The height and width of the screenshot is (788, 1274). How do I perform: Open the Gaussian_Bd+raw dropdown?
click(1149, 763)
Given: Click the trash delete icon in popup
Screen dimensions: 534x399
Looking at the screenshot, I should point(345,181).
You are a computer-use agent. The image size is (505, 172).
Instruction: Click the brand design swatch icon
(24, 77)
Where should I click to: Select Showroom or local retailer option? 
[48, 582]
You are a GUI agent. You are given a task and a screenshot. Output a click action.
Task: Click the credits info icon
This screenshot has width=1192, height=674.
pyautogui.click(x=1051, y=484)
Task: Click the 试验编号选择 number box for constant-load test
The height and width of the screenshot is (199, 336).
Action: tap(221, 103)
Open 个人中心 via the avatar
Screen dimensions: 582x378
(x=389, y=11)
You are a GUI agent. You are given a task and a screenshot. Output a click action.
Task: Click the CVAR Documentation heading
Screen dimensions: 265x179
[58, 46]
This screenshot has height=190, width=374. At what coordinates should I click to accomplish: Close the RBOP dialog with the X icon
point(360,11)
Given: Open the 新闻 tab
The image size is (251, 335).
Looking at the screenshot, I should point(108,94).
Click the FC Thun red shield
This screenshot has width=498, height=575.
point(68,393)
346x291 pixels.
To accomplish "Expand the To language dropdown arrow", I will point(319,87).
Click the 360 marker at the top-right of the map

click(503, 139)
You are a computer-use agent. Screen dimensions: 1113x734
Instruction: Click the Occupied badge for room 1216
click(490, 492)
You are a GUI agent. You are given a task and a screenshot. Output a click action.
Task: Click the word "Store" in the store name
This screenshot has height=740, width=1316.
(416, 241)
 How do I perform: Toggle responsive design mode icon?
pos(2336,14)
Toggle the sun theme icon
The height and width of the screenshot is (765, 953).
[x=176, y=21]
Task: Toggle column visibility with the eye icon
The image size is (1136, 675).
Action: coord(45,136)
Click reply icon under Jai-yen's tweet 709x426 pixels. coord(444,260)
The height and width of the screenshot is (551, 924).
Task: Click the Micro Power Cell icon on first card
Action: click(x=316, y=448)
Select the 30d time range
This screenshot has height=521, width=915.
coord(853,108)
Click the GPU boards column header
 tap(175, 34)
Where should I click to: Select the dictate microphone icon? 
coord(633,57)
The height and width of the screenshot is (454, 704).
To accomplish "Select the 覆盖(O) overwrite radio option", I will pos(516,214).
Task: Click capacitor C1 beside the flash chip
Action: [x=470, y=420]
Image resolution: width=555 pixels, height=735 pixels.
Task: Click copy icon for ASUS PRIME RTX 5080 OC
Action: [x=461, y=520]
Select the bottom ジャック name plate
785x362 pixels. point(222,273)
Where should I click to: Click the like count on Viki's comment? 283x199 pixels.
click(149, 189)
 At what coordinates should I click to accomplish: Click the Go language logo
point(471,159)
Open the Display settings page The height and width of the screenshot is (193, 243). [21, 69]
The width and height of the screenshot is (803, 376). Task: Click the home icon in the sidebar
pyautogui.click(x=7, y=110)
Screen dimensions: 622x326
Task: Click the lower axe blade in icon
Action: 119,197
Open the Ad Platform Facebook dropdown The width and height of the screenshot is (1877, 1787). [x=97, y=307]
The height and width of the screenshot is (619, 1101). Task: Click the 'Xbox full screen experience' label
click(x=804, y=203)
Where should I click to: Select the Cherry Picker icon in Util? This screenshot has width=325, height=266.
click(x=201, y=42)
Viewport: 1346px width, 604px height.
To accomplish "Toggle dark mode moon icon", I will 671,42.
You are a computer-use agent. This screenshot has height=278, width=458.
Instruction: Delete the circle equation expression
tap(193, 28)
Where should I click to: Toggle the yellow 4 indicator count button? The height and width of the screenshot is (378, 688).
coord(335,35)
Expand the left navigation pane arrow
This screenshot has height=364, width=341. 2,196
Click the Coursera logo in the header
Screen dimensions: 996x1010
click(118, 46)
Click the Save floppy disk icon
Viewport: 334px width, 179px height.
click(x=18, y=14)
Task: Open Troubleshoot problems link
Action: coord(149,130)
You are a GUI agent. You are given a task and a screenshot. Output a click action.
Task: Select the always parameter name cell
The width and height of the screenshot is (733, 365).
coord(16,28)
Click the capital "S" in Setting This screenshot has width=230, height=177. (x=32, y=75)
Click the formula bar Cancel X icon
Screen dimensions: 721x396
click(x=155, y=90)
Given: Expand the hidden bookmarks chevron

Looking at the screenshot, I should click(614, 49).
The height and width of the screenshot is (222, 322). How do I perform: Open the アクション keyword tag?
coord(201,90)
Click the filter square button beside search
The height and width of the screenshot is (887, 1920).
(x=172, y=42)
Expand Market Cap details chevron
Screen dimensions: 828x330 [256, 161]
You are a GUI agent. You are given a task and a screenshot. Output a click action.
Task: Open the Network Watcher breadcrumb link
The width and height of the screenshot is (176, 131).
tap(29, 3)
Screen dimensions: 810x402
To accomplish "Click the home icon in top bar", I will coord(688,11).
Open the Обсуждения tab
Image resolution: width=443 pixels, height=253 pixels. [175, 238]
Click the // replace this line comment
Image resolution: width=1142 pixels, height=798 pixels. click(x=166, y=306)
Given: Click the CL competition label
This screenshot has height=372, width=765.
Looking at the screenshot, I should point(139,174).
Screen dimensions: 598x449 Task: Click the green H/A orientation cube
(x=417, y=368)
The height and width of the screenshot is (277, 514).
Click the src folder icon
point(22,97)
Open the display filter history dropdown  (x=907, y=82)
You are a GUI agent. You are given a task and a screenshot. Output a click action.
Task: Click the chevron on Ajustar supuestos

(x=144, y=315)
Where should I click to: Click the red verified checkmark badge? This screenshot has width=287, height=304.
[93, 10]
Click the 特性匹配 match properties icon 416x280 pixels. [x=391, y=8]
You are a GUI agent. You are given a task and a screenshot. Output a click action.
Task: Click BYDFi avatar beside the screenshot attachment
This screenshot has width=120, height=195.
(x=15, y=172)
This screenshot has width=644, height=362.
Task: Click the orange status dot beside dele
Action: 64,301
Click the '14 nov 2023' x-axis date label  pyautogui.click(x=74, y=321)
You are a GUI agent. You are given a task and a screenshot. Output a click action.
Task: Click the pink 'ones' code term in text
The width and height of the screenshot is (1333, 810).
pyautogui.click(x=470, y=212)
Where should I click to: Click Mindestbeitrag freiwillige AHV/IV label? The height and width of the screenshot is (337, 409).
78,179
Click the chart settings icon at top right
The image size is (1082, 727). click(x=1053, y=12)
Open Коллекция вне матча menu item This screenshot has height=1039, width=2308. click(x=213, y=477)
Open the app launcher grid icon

───

▶ **Task brief**:
The records above must be printed again in full, exactly as written.

▶ **Worked solution**:
The height and width of the screenshot is (788, 1274). How do I perform: Open the Gaussian_Bd+raw dropdown?
click(1149, 763)
Given: Click the trash delete icon in popup
Screen dimensions: 534x399
Looking at the screenshot, I should point(345,181).
You are a computer-use agent. The image size is (505, 172).
Instruction: Click the brand design swatch icon
(24, 77)
Where should I click to: Select Showroom or local retailer option? 
[48, 582]
You are a GUI agent. You are given a task and a screenshot. Output a click action.
Task: Click the credits info icon
This screenshot has width=1192, height=674.
pyautogui.click(x=1051, y=484)
Task: Click the 试验编号选择 number box for constant-load test
The height and width of the screenshot is (199, 336).
Action: tap(221, 103)
Open 个人中心 via the avatar
Screen dimensions: 582x378
(x=389, y=11)
You are a GUI agent. You are given a task and a screenshot. Output a click action.
Task: Click the CVAR Documentation heading
Screen dimensions: 265x179
[58, 46]
This screenshot has height=190, width=374. At what coordinates should I click to accomplish: Close the RBOP dialog with the X icon
point(360,11)
Given: Open the 新闻 tab
The image size is (251, 335).
Looking at the screenshot, I should point(108,94).
Click the FC Thun red shield
This screenshot has width=498, height=575.
point(68,393)
346x291 pixels.
To accomplish "Expand the To language dropdown arrow", I will point(319,87).
Click the 360 marker at the top-right of the map

click(503, 139)
You are a computer-use agent. Screen dimensions: 1113x734
Instruction: Click the Occupied badge for room 1216
click(490, 492)
You are a GUI agent. You are given a task and a screenshot. Output a click action.
Task: Click the word "Store" in the store name
This screenshot has height=740, width=1316.
(416, 241)
 How do I perform: Toggle responsive design mode icon?
pos(2336,14)
Toggle the sun theme icon
The height and width of the screenshot is (765, 953).
[x=176, y=21]
Task: Toggle column visibility with the eye icon
The image size is (1136, 675).
Action: coord(45,136)
Click reply icon under Jai-yen's tweet 709x426 pixels. coord(444,260)
The height and width of the screenshot is (551, 924).
Task: Click the Micro Power Cell icon on first card
Action: click(x=316, y=448)
Select the 30d time range
This screenshot has height=521, width=915.
coord(853,108)
Click the GPU boards column header
 tap(175, 34)
Where should I click to: Select the dictate microphone icon? 
coord(633,57)
The height and width of the screenshot is (454, 704).
To accomplish "Select the 覆盖(O) overwrite radio option", I will pos(516,214).
Task: Click capacitor C1 beside the flash chip
Action: [x=470, y=420]
Image resolution: width=555 pixels, height=735 pixels.
Task: Click copy icon for ASUS PRIME RTX 5080 OC
Action: [x=461, y=520]
Select the bottom ジャック name plate
785x362 pixels. point(222,273)
Where should I click to: Click the like count on Viki's comment? 283x199 pixels.
click(149, 189)
 At what coordinates should I click to accomplish: Click the Go language logo
point(471,159)
Open the Display settings page The height and width of the screenshot is (193, 243). [21, 69]
The width and height of the screenshot is (803, 376). Task: Click the home icon in the sidebar
pyautogui.click(x=7, y=110)
Screen dimensions: 622x326
Task: Click the lower axe blade in icon
Action: 119,197
Open the Ad Platform Facebook dropdown The width and height of the screenshot is (1877, 1787). [x=97, y=307]
The height and width of the screenshot is (619, 1101). Task: Click the 'Xbox full screen experience' label
click(x=804, y=203)
Where should I click to: Select the Cherry Picker icon in Util? This screenshot has width=325, height=266.
click(x=201, y=42)
Viewport: 1346px width, 604px height.
To accomplish "Toggle dark mode moon icon", I will 671,42.
You are a computer-use agent. This screenshot has height=278, width=458.
Instruction: Delete the circle equation expression
tap(193, 28)
Where should I click to: Toggle the yellow 4 indicator count button? The height and width of the screenshot is (378, 688).
coord(335,35)
Expand the left navigation pane arrow
This screenshot has height=364, width=341. 2,196
Click the Coursera logo in the header
Screen dimensions: 996x1010
click(118, 46)
Click the Save floppy disk icon
Viewport: 334px width, 179px height.
click(x=18, y=14)
Task: Open Troubleshoot problems link
Action: coord(149,130)
You are a GUI agent. You are given a task and a screenshot. Output a click action.
Task: Select the always parameter name cell
The width and height of the screenshot is (733, 365).
coord(16,28)
Click the capital "S" in Setting This screenshot has width=230, height=177. (x=32, y=75)
Click the formula bar Cancel X icon
Screen dimensions: 721x396
click(x=155, y=90)
Given: Expand the hidden bookmarks chevron

Looking at the screenshot, I should click(614, 49).
The height and width of the screenshot is (222, 322). How do I perform: Open the アクション keyword tag?
coord(201,90)
Click the filter square button beside search
The height and width of the screenshot is (887, 1920).
(x=172, y=42)
Expand Market Cap details chevron
Screen dimensions: 828x330 [256, 161]
You are a GUI agent. You are given a task and a screenshot. Output a click action.
Task: Open the Network Watcher breadcrumb link
The width and height of the screenshot is (176, 131).
tap(29, 3)
Screen dimensions: 810x402
To accomplish "Click the home icon in top bar", I will coord(688,11).
Open the Обсуждения tab
Image resolution: width=443 pixels, height=253 pixels. [175, 238]
Click the // replace this line comment
Image resolution: width=1142 pixels, height=798 pixels. click(x=166, y=306)
Given: Click the CL competition label
This screenshot has height=372, width=765.
Looking at the screenshot, I should point(139,174).
Screen dimensions: 598x449 Task: Click the green H/A orientation cube
(x=417, y=368)
The height and width of the screenshot is (277, 514).
Click the src folder icon
point(22,97)
Open the display filter history dropdown  (x=907, y=82)
You are a GUI agent. You are given a task and a screenshot. Output a click action.
Task: Click the chevron on Ajustar supuestos

(x=144, y=315)
Where should I click to: Click the red verified checkmark badge? This screenshot has width=287, height=304.
[93, 10]
Click the 特性匹配 match properties icon 416x280 pixels. [x=391, y=8]
You are a GUI agent. You are given a task and a screenshot. Output a click action.
Task: Click BYDFi avatar beside the screenshot attachment
This screenshot has width=120, height=195.
(x=15, y=172)
This screenshot has width=644, height=362.
Task: Click the orange status dot beside dele
Action: 64,301
Click the '14 nov 2023' x-axis date label  pyautogui.click(x=74, y=321)
You are a GUI agent. You are given a task and a screenshot. Output a click action.
Task: Click the pink 'ones' code term in text
The width and height of the screenshot is (1333, 810).
pyautogui.click(x=470, y=212)
Where should I click to: Click Mindestbeitrag freiwillige AHV/IV label? The height and width of the screenshot is (337, 409).
78,179
Click the chart settings icon at top right
The image size is (1082, 727). click(x=1053, y=12)
Open Коллекция вне матча menu item This screenshot has height=1039, width=2308. click(x=213, y=477)
Open the app launcher grid icon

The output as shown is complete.